Friday, November 4th, 2005

Just Attributes: Adding new attributes to your HTML markup

Category: Toolkit

Giorgio Braga has created a new product: Just Attributes.

Just Attributes hides all javascript code behind simple attributes on the standard HTML tags.

All basic functionality (one-page-site building, two-ways connections with databases, etc) are already there. More client features are under construction.

You load up some JavaScript via:

<script src=””></script>

And then you have access to attributes on your HTML elements such as:

Ajax Form

<form ajax action=surl target=sid></form>

This declares that the form requires a AJAX behavior, complying with the “one-page-site” concept, and consequently loading sURL results into an existing page element (sID).

Autofeeding Select

<select (src=sURL (default=sOption)) (bindTo=sID bindAs=sKey) (preserve)>

Many more

All of the enhancements are on the references page on the justattributes site (unfortunately since it is a single page, there isn’t a direct link!)

Enhanced tags are: button, div, form, img, input, li, select, span, td

And there are many enhanced/new attributes.

One small thing. xhtml style would be good (e.g. ajax=”true” versus ajax).


Posted by Dion Almaer at 3:23 pm

3 rating from 5 votes


Comments feed

Would <form ajax=”ajax” work?

What do other developers feel about non-standard attributes in the tag?
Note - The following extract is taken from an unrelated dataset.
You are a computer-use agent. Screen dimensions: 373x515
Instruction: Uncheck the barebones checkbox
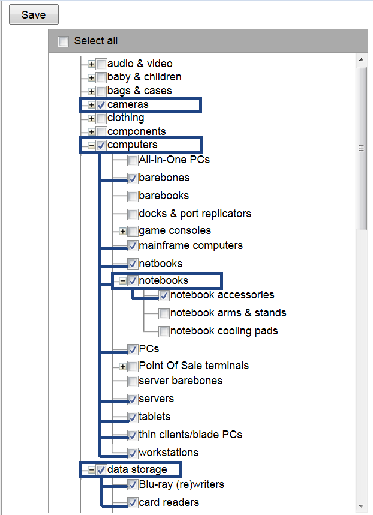132,178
This would stop the page from validating, no?

Comment by Mike Ritchie — November 4, 2005

Of course xhtml style is not forbidden!

ajax=”true” and ajax syntax for my code is exactly the same.
I will add a “ignore meaning” when a possible value is different from “true” (here and wherever the attribute presence is enough

Comment by Giorgio Braga — November 4, 2005

IIICCCKKKK. As tempted as I am to break standards for all kinds of reasons, most yeilding far more utility than this. The author of this tool claims that these “attributes” are legal. My bet is he believes this because javascript will read the attributes. Silly. DOM parses will read all kinds of gobbly gook that won’t validate against a DTD or schema.

If you are using XHTML 1.1 or XHTML 1.0 Strict putting these attributes in your tags will put your browser in quirksmode and you will loose all the consistant cross browser formatting you gain by using these DTD’s.

This is great if you are working with your own XML applications but don’t call it HTML anymore and be sure to extend the DTD to support your tags.

This isn’t a new idea BTW

Comment by Vance — November 4, 2005

This looks almost exactly like Dojo. Perhaps we have too many AJAX frameworks?

Comment by Patrick Lightbody — November 4, 2005

Non-standard attributes like this are a tricky question. Personally I don’t mind them provided there is no chance of them clashing with some other attribute added to HTML (or as a browser-specific extension) in the future. Dojo meets this by using a pseudo-namespace: all Dojo attributes have a “dojo:” prefix. If we ever start using XHTML properly (in a few years time when browser support is up to it) we can use proper XML namespaces for this stuff, which are perfectly acceptable from a standards point of view.

Comment by Simon Willison — November 4, 2005

hum, does not work in Safari. What’s worse, you can’t get the list of supported browsers, or the contact page, if you don’t have a supported browser…

Comment by Mike Krus — November 5, 2005

NEED *MORE* EXAMPLE ! ’nuff said.

Comment by matelot — November 5, 2005

They’re posting their JavaScript on the internet, without even a minimum of obfuscation or security, and then trying to charge for it. Brilliant business model, guys.

Comment by anonymous — November 5, 2005

Why isn’t this using it’s own namespace and it’s own dtd?

also – can’t say I can get the to work in either safari or firefox.

Comment by Robb Irrgang — November 5, 2005

Vance is right, this is helpful and there have been a number of other excuses people have concokted in the past to create new or custom HTML atributes, but that’s just not how it works. Unfortunately, the X in XHTML is a lie and that’s the way it is. Custom DTD’s simply make for proprietary code, which is rarely a good thing.